Local Optimization and Curve Fitting#

Note

This lecture is going to:

  • Quickly review why we care about finding minima and maxima of functions

  • Demonstrate three methods for finding minima/maxima:

    • Evaluate the function at a bunch of points and find the minimum one

    • Using a non-linear solver to find where the gradient is zero

    • Using a local optimizer from scipy

  • Demonstrate but not discuss in detail global

  • Show that finding minima and maxima are the same problem

After covering these ideas, we will practice on a problem that we can also solve with ODE events!

Function extrema#

It is pretty common to need to find extreme values of a function in engineering analysis. An extreme value is often a maximum or minimum in a function, and we seek them when we want to maximize a profit function, or minimize a cost function, identify a maximum safe operating condition, etc.

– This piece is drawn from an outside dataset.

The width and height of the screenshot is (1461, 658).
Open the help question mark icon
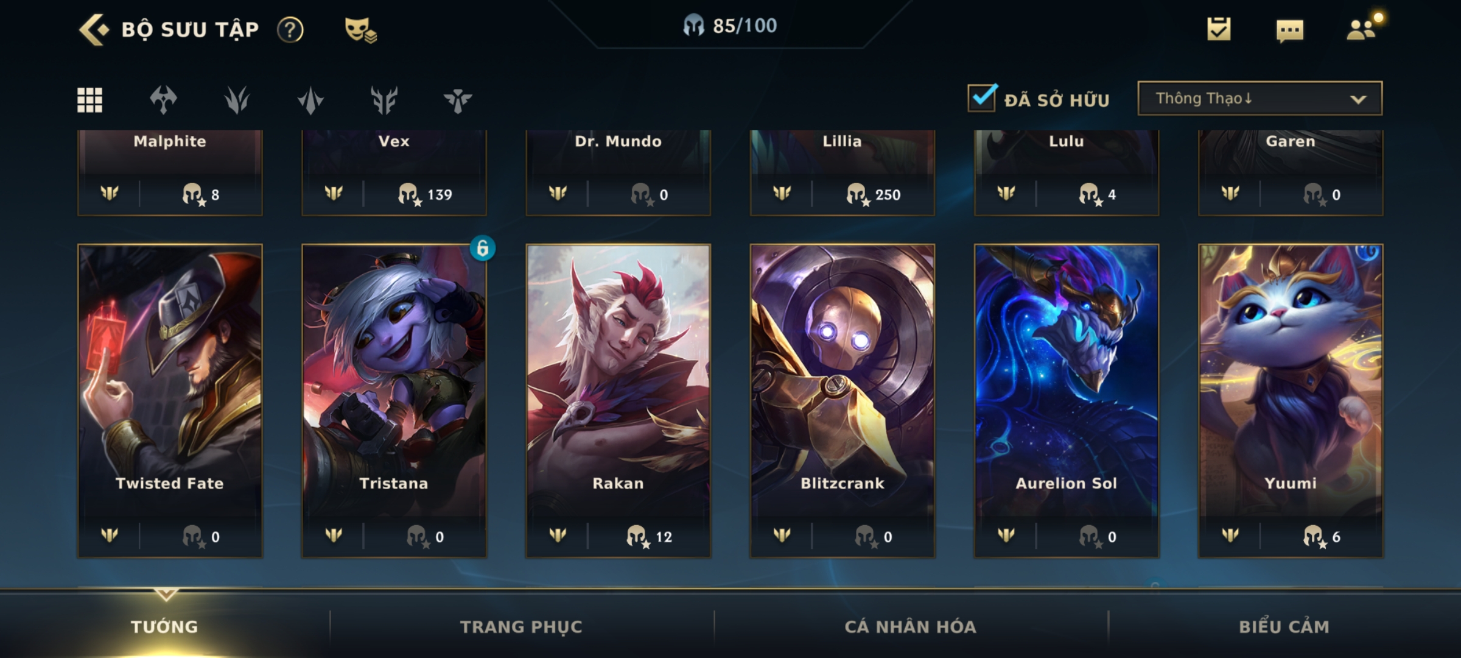[x=290, y=29]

Let’s consider an example function with a graphical solution approach. We want a quantitative estimate of the minimum in this function.

import matplotlib.pyplot as plt
import numpy as np


def f(x):
    return x**2 + np.exp(-5 * x**2)


x = np.linspace(0, 2)
y = f(x)
plt.plot(x, y)
[<matplotlib.lines.Line2D at 0x7f05087f1220>]
../_images/review_optimization_4_1.png

You can see there is a minimum near 0.6. We can find the minimum in a crude kind of way by finding the index of the minimum value in the y-array, and then getting the corresponding value of the x-array. You control the accuracy of this answer by the number of points you discretize the function over.

x = np.linspace(0, 2, 50)
y = f(x)
i = np.argmin(y)
x[i]
0.5714285714285714

Tip

Pros/cons of finding minima/maxima by inspection!

Pros:

  1. It is easy.

  2. You see the whole domain you are looking at, and it is easy to see how many extrema their are

Cons:

  1. Lot’s of function evaluations. Imagine if it took a long time to compute each value.

  2. Somewhat tedious.

  3. Not so easy to reproduce

  4. Not scalable to large problems, your time to do this becomes a limiting factor.

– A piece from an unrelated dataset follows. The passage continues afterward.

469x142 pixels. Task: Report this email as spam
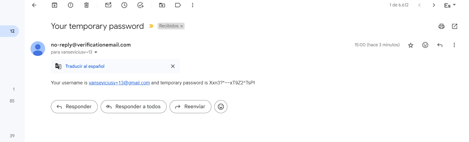click(70, 5)
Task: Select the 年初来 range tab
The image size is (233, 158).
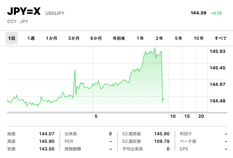Action: tap(119, 38)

Find the derivative, and solve for where it is zero#

We can also derive the first derivative:

\(y' = 2x + e^{-5 x^2} (-10x)\)

and solve it for zero using fsolve.

def yp(x):
    return 2 * x + np.exp(-5 * x**2) * (-10 * x)


from scipy.optimize import fsolve

fsolve(yp, 0.5)
array([0.56735137])

These two answer agree to 5 decimal places.

This depends on your ability to correctly derive and implement the derivative. It is good to know you can solve this problem by more than one method. Here, we use a numerical derivative in the function instead to check our derivative. You can check the convergence of the derivative by varying the dx.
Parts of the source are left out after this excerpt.